= Given data =
——————
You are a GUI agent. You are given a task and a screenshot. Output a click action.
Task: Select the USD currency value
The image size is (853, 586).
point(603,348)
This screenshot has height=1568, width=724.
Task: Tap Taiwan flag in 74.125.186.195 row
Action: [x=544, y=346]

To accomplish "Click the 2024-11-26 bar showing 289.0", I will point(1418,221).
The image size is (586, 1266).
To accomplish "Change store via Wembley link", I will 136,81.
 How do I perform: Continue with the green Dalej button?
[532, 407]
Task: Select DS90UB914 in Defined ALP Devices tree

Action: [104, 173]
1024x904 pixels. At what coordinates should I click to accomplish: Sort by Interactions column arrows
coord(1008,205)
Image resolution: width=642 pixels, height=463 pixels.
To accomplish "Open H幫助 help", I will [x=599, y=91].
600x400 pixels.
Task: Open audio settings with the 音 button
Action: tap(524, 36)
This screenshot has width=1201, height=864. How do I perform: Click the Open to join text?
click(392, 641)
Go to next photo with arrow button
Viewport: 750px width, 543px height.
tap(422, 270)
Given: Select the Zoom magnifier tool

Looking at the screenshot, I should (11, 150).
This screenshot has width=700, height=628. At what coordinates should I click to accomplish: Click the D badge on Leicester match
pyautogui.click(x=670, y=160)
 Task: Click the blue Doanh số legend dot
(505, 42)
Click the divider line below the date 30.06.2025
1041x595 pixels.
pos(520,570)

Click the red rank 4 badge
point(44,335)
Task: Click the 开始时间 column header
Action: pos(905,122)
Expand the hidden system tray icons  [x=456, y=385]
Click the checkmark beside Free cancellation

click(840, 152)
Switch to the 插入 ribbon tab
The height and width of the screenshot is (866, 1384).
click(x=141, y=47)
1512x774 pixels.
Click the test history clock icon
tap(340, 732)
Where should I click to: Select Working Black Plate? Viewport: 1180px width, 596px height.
——————
Output the data above in full and exactly.

= Answer to this exercise =
You are a GUI agent. You are given a task and a screenshot. Output a click action.
Task: Select the USD currency value
The image size is (853, 586).
point(603,348)
This screenshot has height=1568, width=724.
Task: Tap Taiwan flag in 74.125.186.195 row
Action: [x=544, y=346]

To accomplish "Click the 2024-11-26 bar showing 289.0", I will point(1418,221).
The image size is (586, 1266).
To accomplish "Change store via Wembley link", I will 136,81.
 How do I perform: Continue with the green Dalej button?
[532, 407]
Task: Select DS90UB914 in Defined ALP Devices tree

Action: [104, 173]
1024x904 pixels. At what coordinates should I click to accomplish: Sort by Interactions column arrows
coord(1008,205)
Image resolution: width=642 pixels, height=463 pixels.
To accomplish "Open H幫助 help", I will [x=599, y=91].
600x400 pixels.
Task: Open audio settings with the 音 button
Action: tap(524, 36)
This screenshot has width=1201, height=864. How do I perform: Click the Open to join text?
click(392, 641)
Go to next photo with arrow button
Viewport: 750px width, 543px height.
tap(422, 270)
Given: Select the Zoom magnifier tool

Looking at the screenshot, I should (11, 150).
This screenshot has width=700, height=628. At what coordinates should I click to accomplish: Click the D badge on Leicester match
pyautogui.click(x=670, y=160)
 Task: Click the blue Doanh số legend dot
(505, 42)
Click the divider line below the date 30.06.2025
1041x595 pixels.
pos(520,570)

Click the red rank 4 badge
point(44,335)
Task: Click the 开始时间 column header
Action: pos(905,122)
Expand the hidden system tray icons  [x=456, y=385]
Click the checkmark beside Free cancellation

click(840, 152)
Switch to the 插入 ribbon tab
The height and width of the screenshot is (866, 1384).
click(x=141, y=47)
1512x774 pixels.
Click the test history clock icon
tap(340, 732)
Where should I click to: Select Working Black Plate? Viewport: 1180px width, 596px height.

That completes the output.